The article certainly reads as if the University’s position of largely remaining silent while the media storm around the students was swirling looks smart and responsible. The basic theme is that the University was intent on not allowing the case to be tried in the media but let the courts decide.

“I don’t believe the issues have ever been Duke’s support of the students,” Burness said. “The issue has been there is a process in our democracy by which questions of this magnitude are addressed. It’s only when you get before a judge or jury that the truth can be determined. You have to have faith in the system, recognizing it can be difficult to do but realizing that’s how system works.”

Early in the case, when scrutiny of the university and the program was at its height, Brodhead was cautious in his statements, saying the case should unfold in the legal system instead of in the media. School administrators said this month that bad publicity was the likely cause of a 20 percent drop in early admission applications.

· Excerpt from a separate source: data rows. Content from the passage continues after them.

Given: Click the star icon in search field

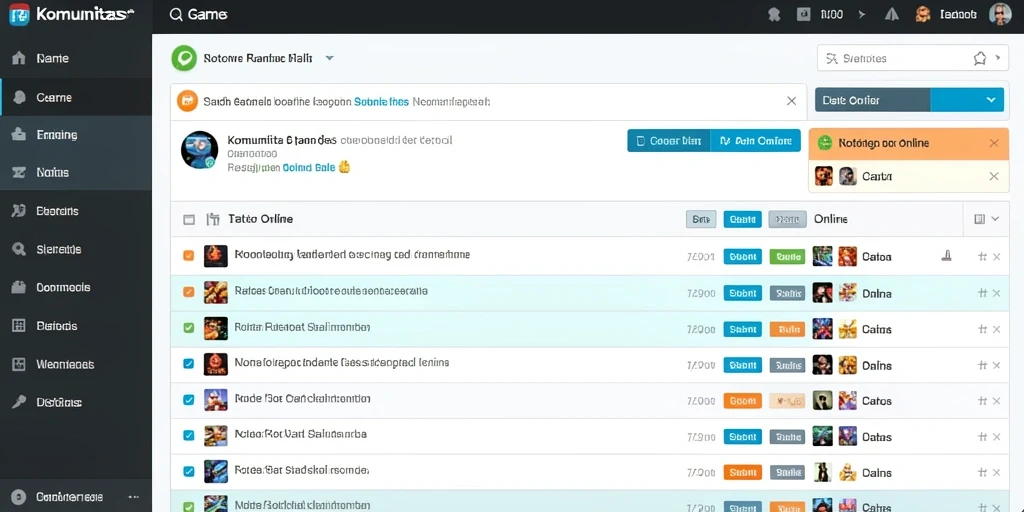Looking at the screenshot, I should pos(980,58).
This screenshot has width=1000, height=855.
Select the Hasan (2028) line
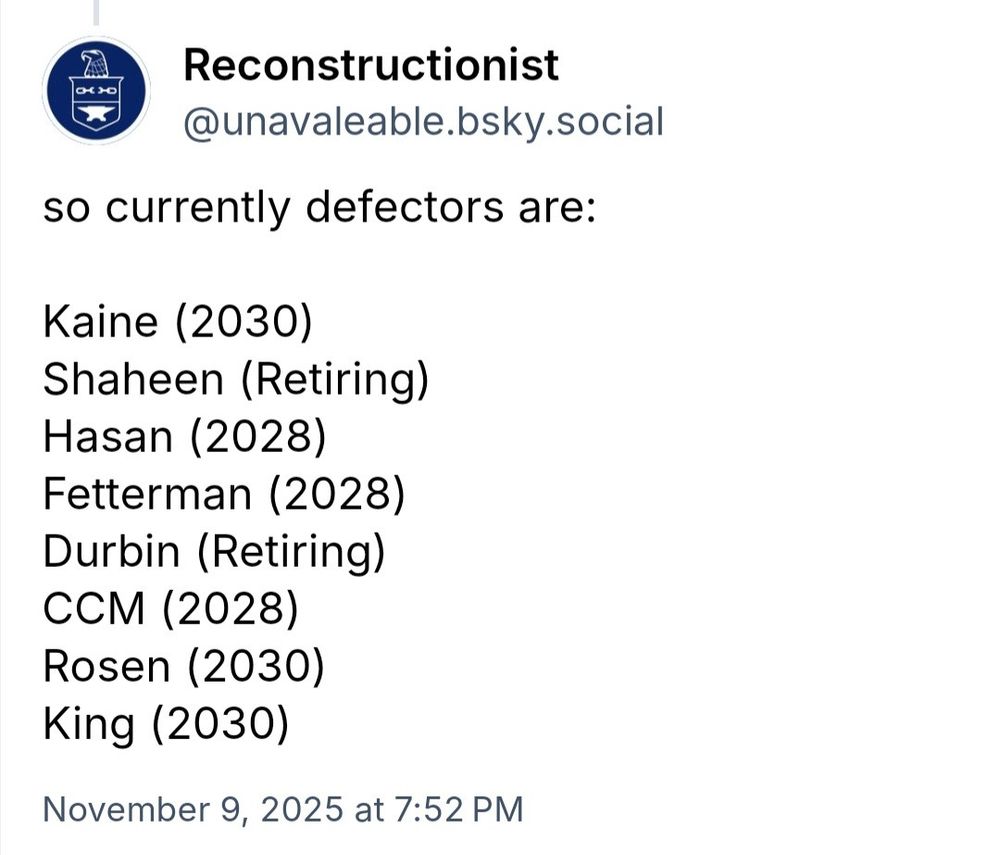[x=185, y=437]
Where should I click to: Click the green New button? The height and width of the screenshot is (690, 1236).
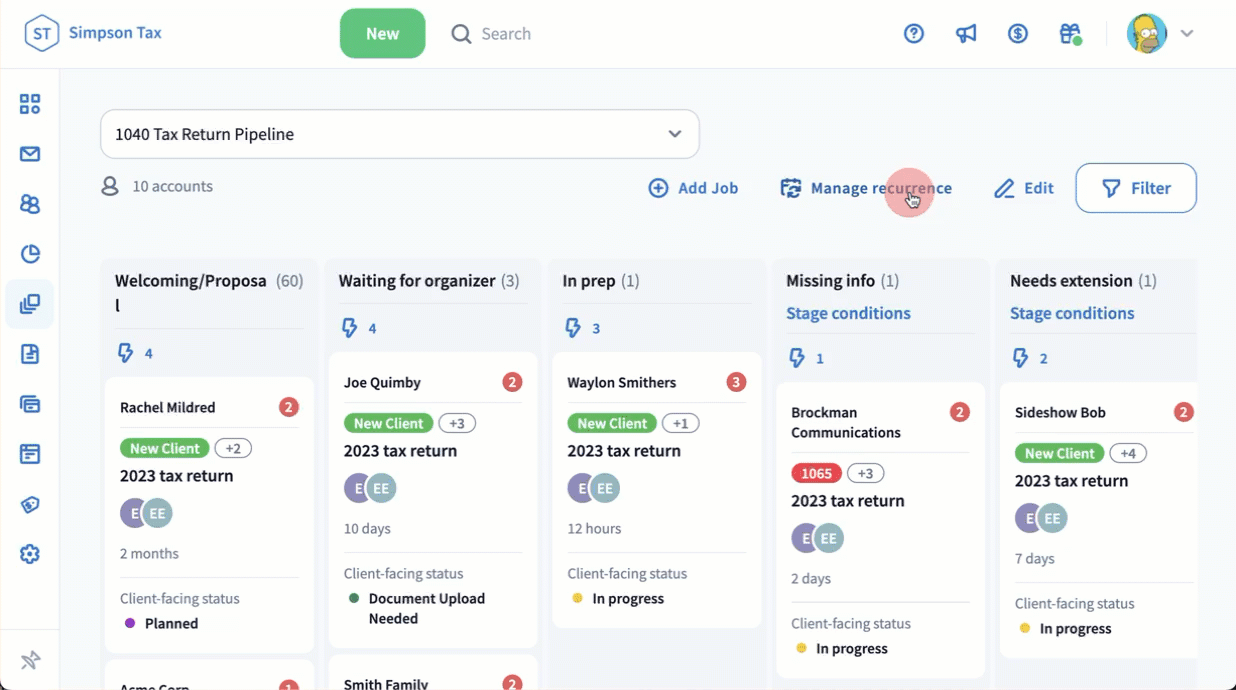click(382, 33)
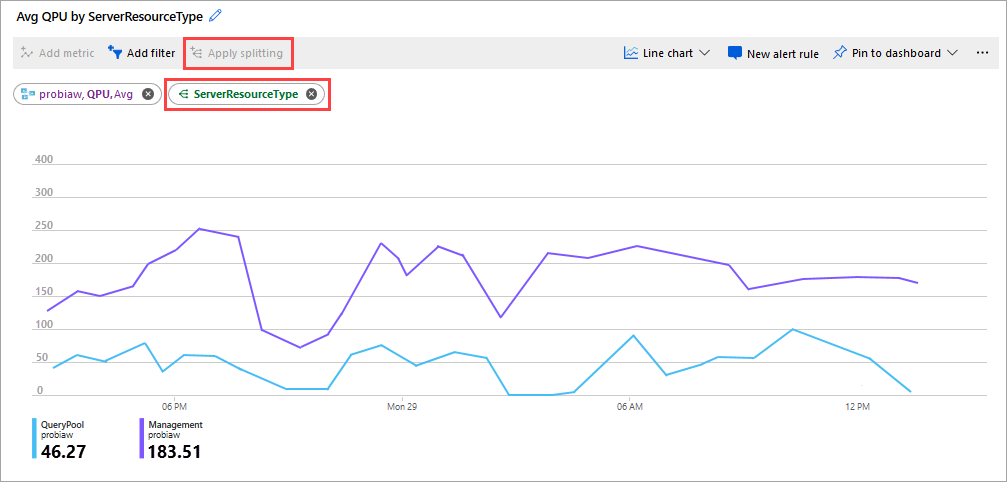1007x482 pixels.
Task: Click the Add filter button label
Action: 151,53
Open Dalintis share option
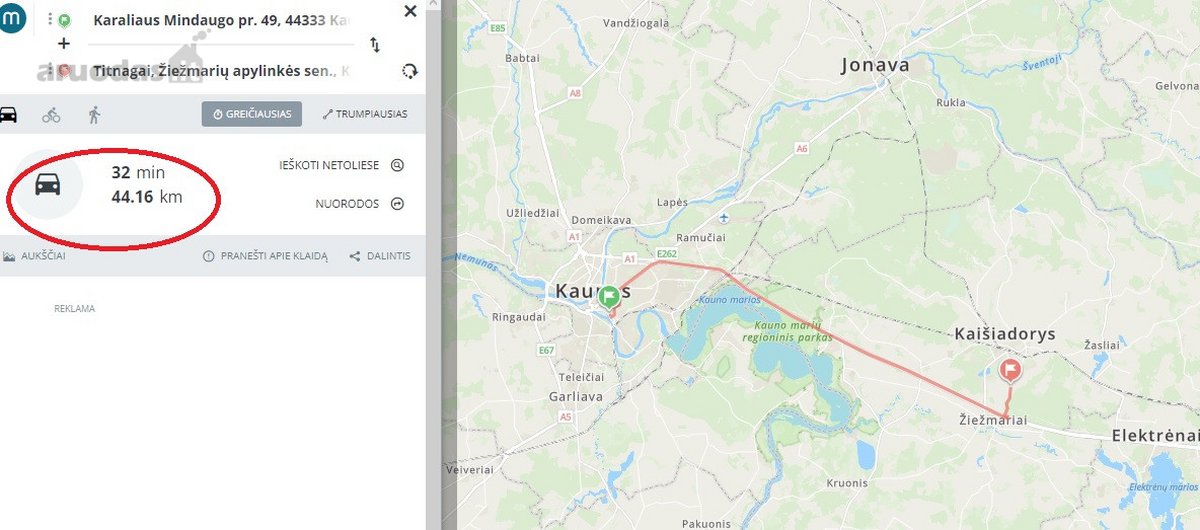1200x530 pixels. click(380, 256)
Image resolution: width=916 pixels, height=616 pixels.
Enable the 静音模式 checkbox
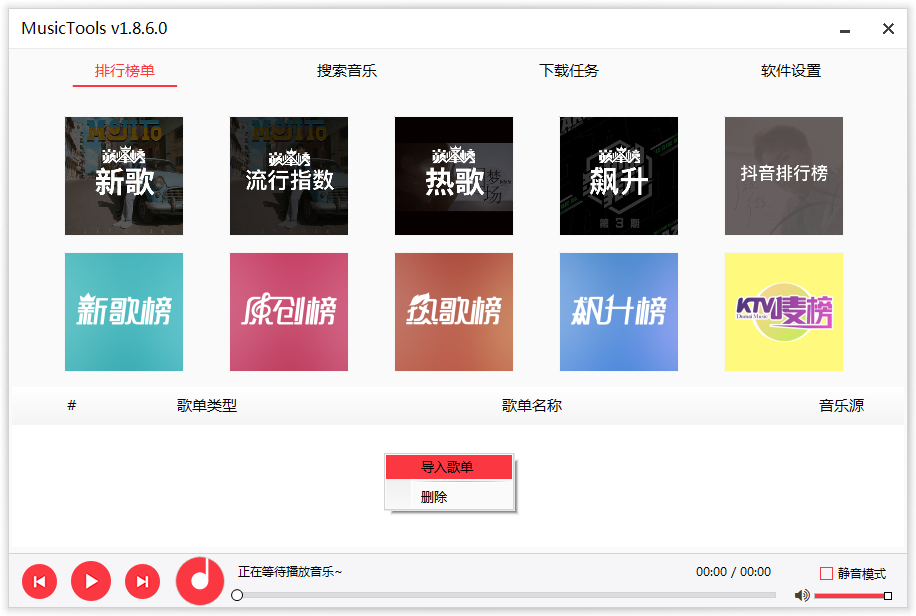[826, 574]
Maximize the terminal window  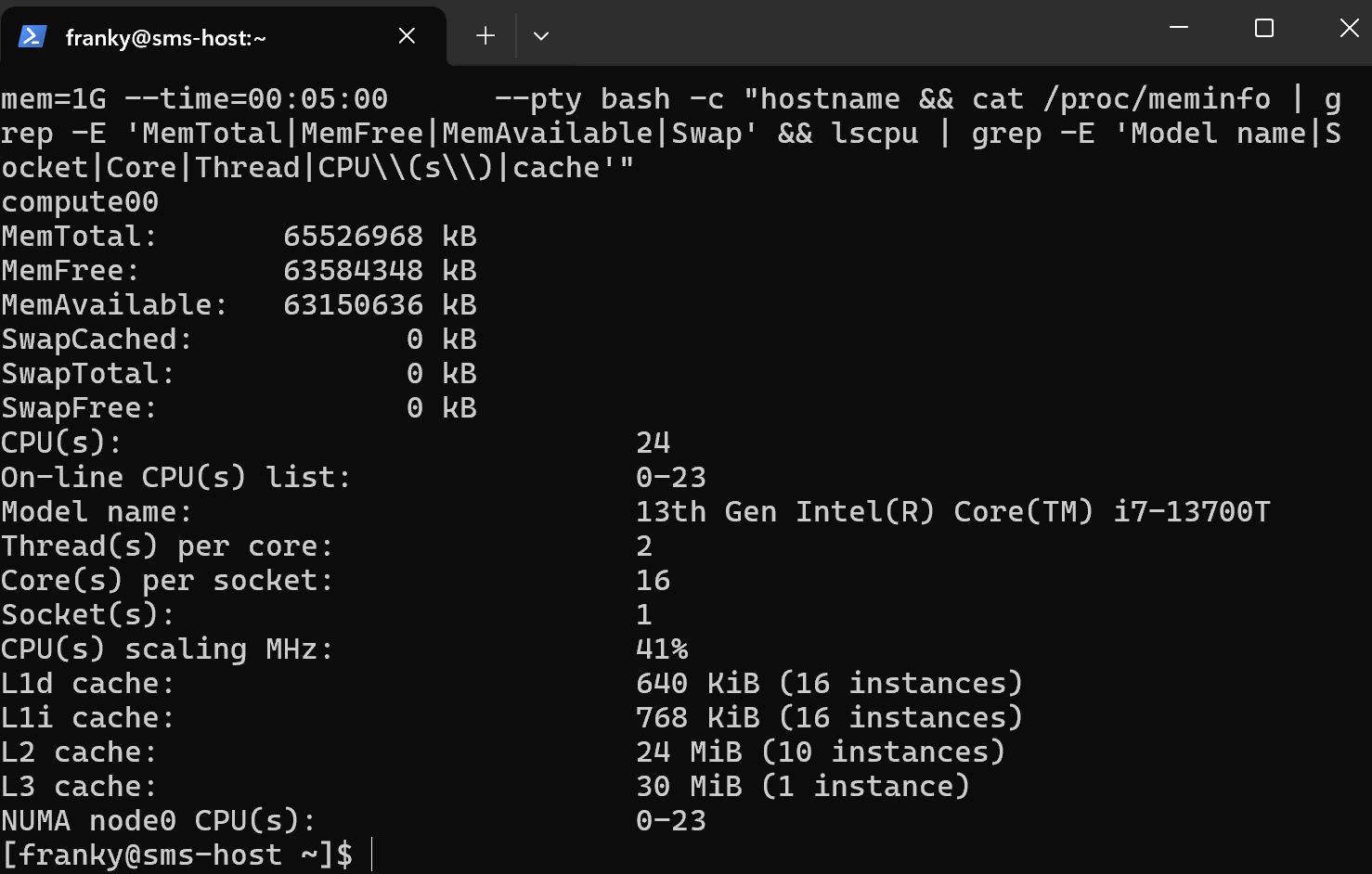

Burness’ statement that “there is a process in our democracy by which questions of this magnitude are addressed” is really the key. Yes, but, well, there are actually two processes. One is the court of law, the other is the court of public opinion. Wise leaders need to determine early on in a major news story of where their danger really lies. In some cases, the court of law can do more damage to the long term viability of the organization than the court of public opinion–depending in part on how the story is being played out. An example of this is the numerous legal actions against widely accepted and used medications. The billion dollar lawsuits can grind on in the background while the public blithely continues to consume–that even when the media is playing prosecutor to the fullest extent.

But in this case, the lacrosse team and the University itself was on trial from the moment the situation became news. Silence in the face of such accusations is normally interpreted as guilt. As the errors or evils of the prosecution come to light, the University is having to defend itself against those who say they didn’t stand behind the program or the students. The explanation of Mr. Burness, looks, well, weak and defensive.

The proof is in the pudding, of course. As the story points out the University experienced a huge drop in applications for enrollment. This is a result of the court of public opinion at work, not the court of law. And I would guess that if a survey were taken of the most respected universities, Duke would have fallen down that list quite a bit in the aftermath of the lacrosse incident.

So, here’s the conundrum. I can certainly understand and want very much to support the strategy the University pursued and the sentiments expressed about the desire to let the legal system work as an excuse for not being more vocal. The problem is, the evidence in this case shows it doesn’t work. You can’t end the media storm by silence. You can emerge later when the wind is shifting in your direction and pretend you response or lack of it meant something different than it did. And you can’t deny that you lost the battle in the court of public opinion. And you can’t claim that that matters less than winning in the court of law.

Sum total: the silence they now hail as wisdom is far from golden.